Advertising Photography Evaluation


I found this brief challenging because of the prospect of the images being used for a real application and therefore it was clear from the start that the output would have to be of a high standard artistically and technically if they were eventually to be used.

A number of criteria were defined by the client in the brief such as the format and size of the final images, the models to be used and the preferred style – retro Pin Up – nonetheless there was a great deal of freedom in how the final output should look. A major factor in my thinking was to ensure the focus was on the product i.e. the shoes and not just create pleasing images of the model as I felt this would be missing the point somewhat.

I did some research into images featuring shoes, legs and pin up artists this proved extremely useful in finalising the concept as well as being an excellent tool to convey to the model the sort of poses I was after. I had made a number of key decisions early on which I felt helped the process. The most important of these was that it be a studio shoot, the thinking behind this was that a) I wanted to shoot a variety of poses and styles including some lingerie shots and thought not every location would be suitable for this. b) by shooting high key against a white background the images could be used anywhere and c) by using the studio I was eliminating one variable factor in that shooting at an unknown location might bring unforeseen difficulties and I wanted to ensure the images would be successful as it seemed unlikely we would get a 2nd shot with the model if we failed at the first attempt.

Again with the focus on promoting the product I wanted to display as many examples as possible so wanted to include some sort of display and decided to use a bookcase that was dressed with the shoes and some vintage props such as flat irons and old cameras as a background. One safety issue to be solved was that the freestanding bookcase wasn’t stable enough and this was solved by adding a 56lb weight as a prop. From the image research many shots used a high chair or stool which allowed the model to comfortably pose her legs and shoes. I found a suitable chair in a junk shop and re-furbished it by repairing the loose joints and having it painted. I also purchased a tray of the sort used by cocktail waitresses as I thought that having the model “serve” the shoes was another way of displaying the product.

On the day the technical aspects, lighting set up and triggering worked well, further details and evaluation of the shoot in the shoot blog post here, artistically the outfits provided by the model Nikki and the excellent hair and makeup by Leah made for a promising shoot. Pleasingly a large number of very usable images were produced on the day, I was with pleased both with the technical quality of what was produced with a high ratio of “keepers” as well as the artistic composition of the images.

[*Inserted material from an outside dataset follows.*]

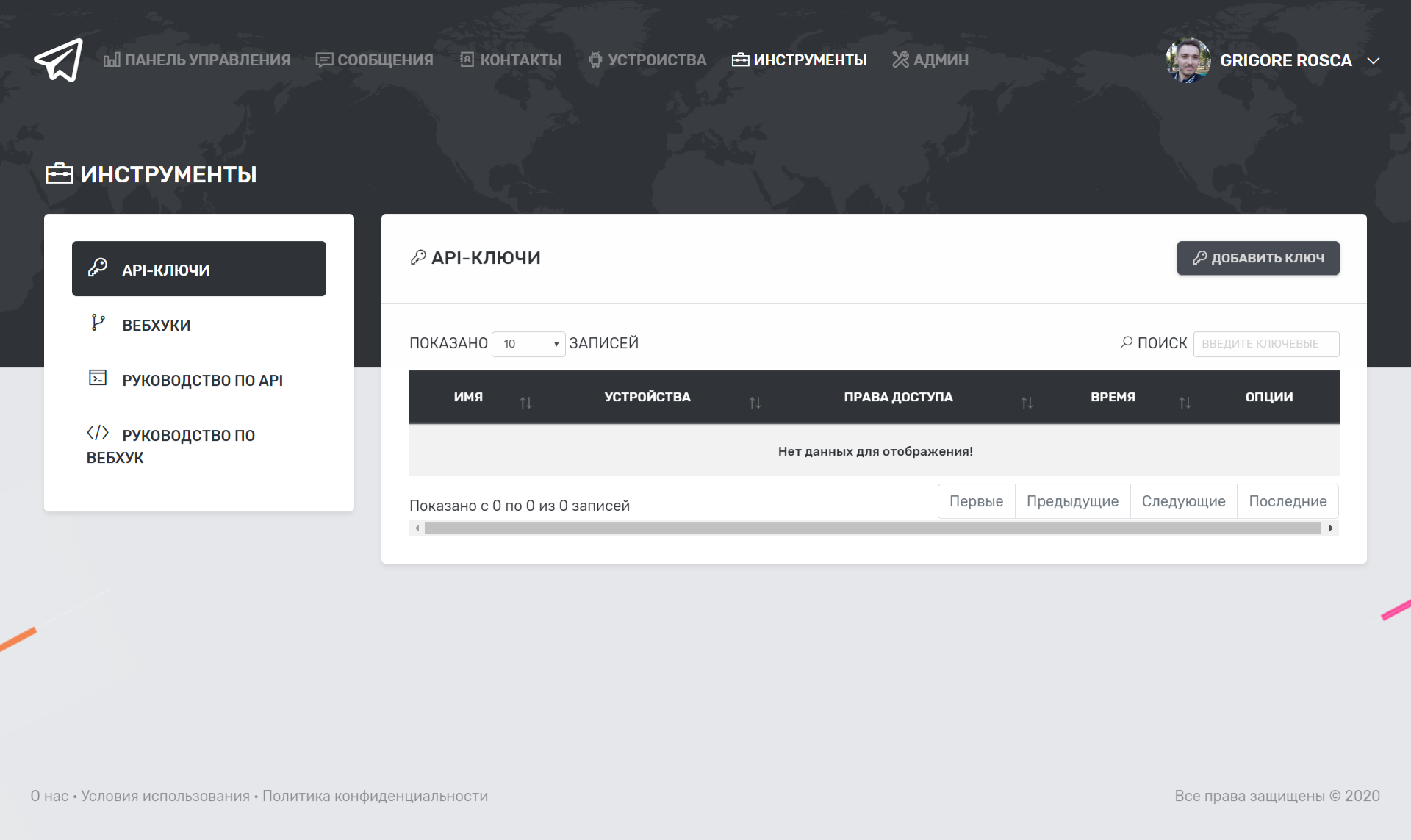Viewport: 1411px width, 840px height.
Task: Click the paper plane logo icon
Action: 58,60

A significant part this was a as result of using an experienced model who was able to provide a range of poses on cue with little direction required. Additionally the pre-planning of props and poses to be captured in advance was a definite positive factor on the day as things moved along and the shoot felt controlled and professional.

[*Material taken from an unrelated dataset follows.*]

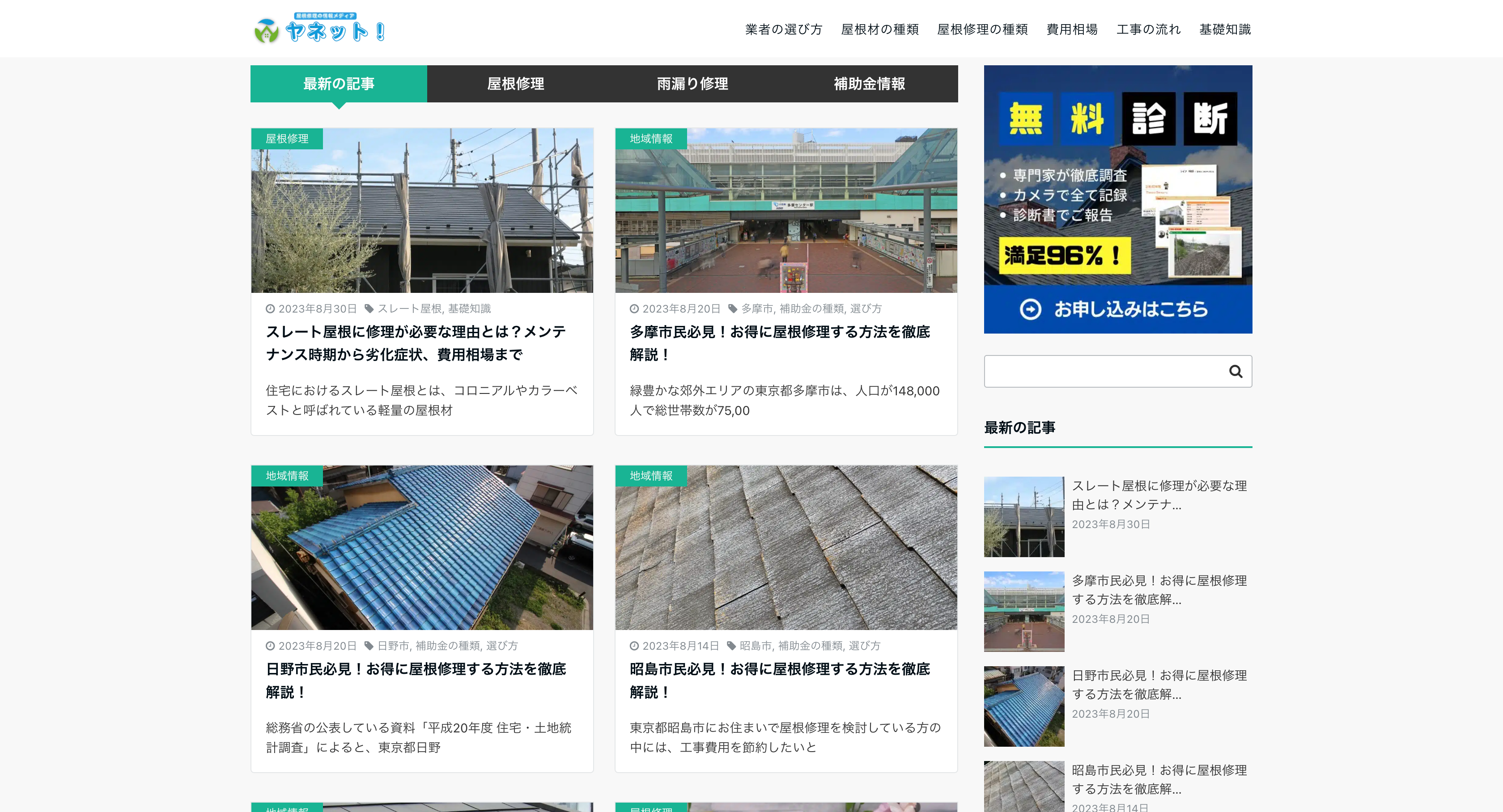Switch to the 雨漏り修理 tab
Image resolution: width=1503 pixels, height=812 pixels.
pos(692,84)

For the final advert I made up a number of adverts from a range of poses but in the end I decided on an image that included the bookcase as being best suited to the brief. In the end the client chose an image from someone else for the main banner but has advised that they well yet use my final image as an alternative and definitely wish to use some of the images for various marketing purposes.

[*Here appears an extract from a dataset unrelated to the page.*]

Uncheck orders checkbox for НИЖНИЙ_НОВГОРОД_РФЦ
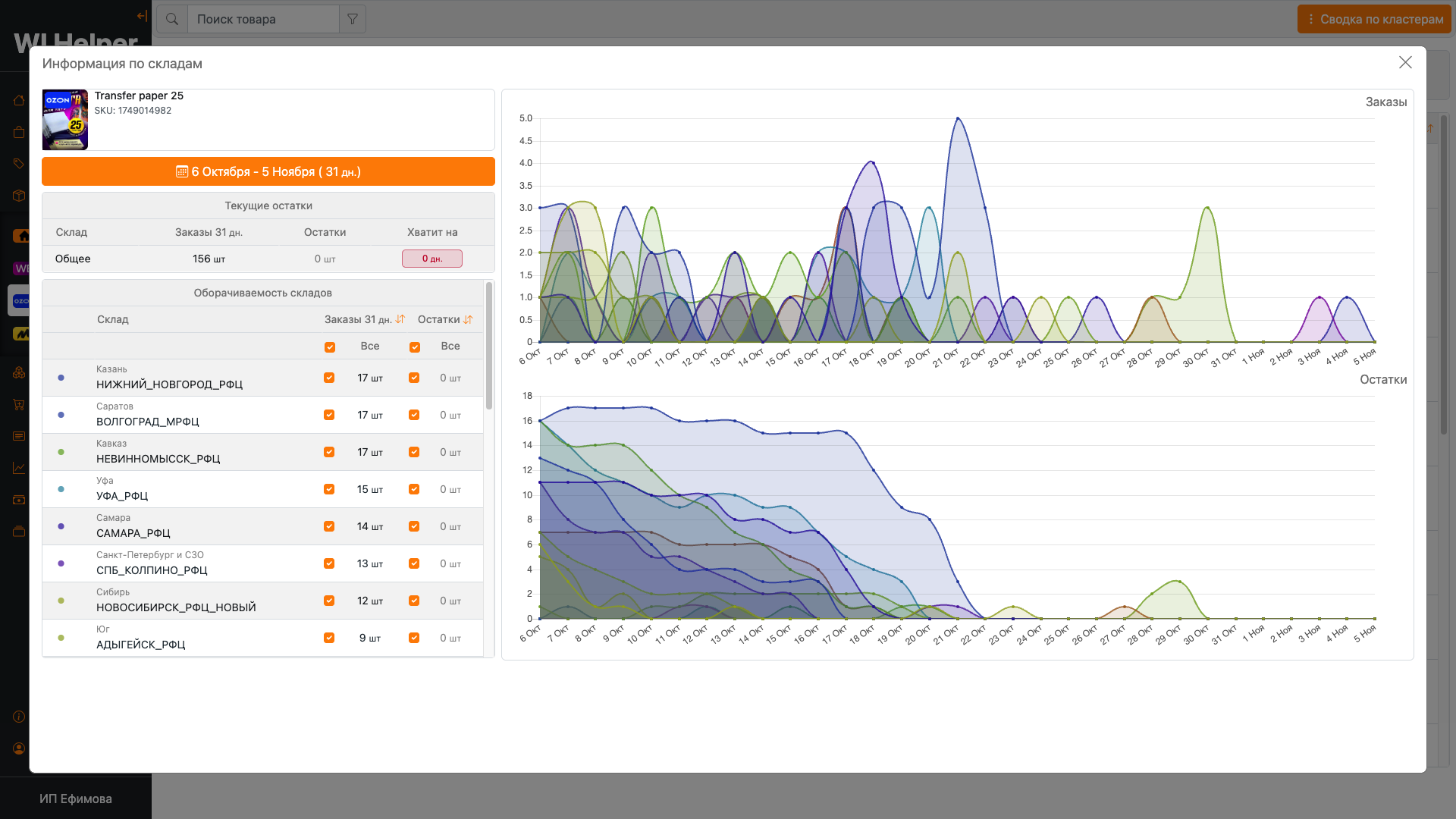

Overall I felt this was a very successful, and fun, project and there were a number key factors that contributed to this success;

  • Having a clear concept of the shoot
  • Communicating this to other participants
  • Experienced Model and excellent MUA
  • Striving from the outset for a high quality technical result

What could be improved?

There were some shots I had thought of but didn’t get and I forgot to get Nikki to sign the model release – having a check list would have prevented these oversights on the day. I would also have spent longer during the shoot working all the props with all the outfits as there a couple of combinations that with hindsight would have been good to capture. However in the overall scheme of things I feel these are relatively minor shortcomings.

Steve Edwards

March 2015










This entry was posted in Advertising Photography.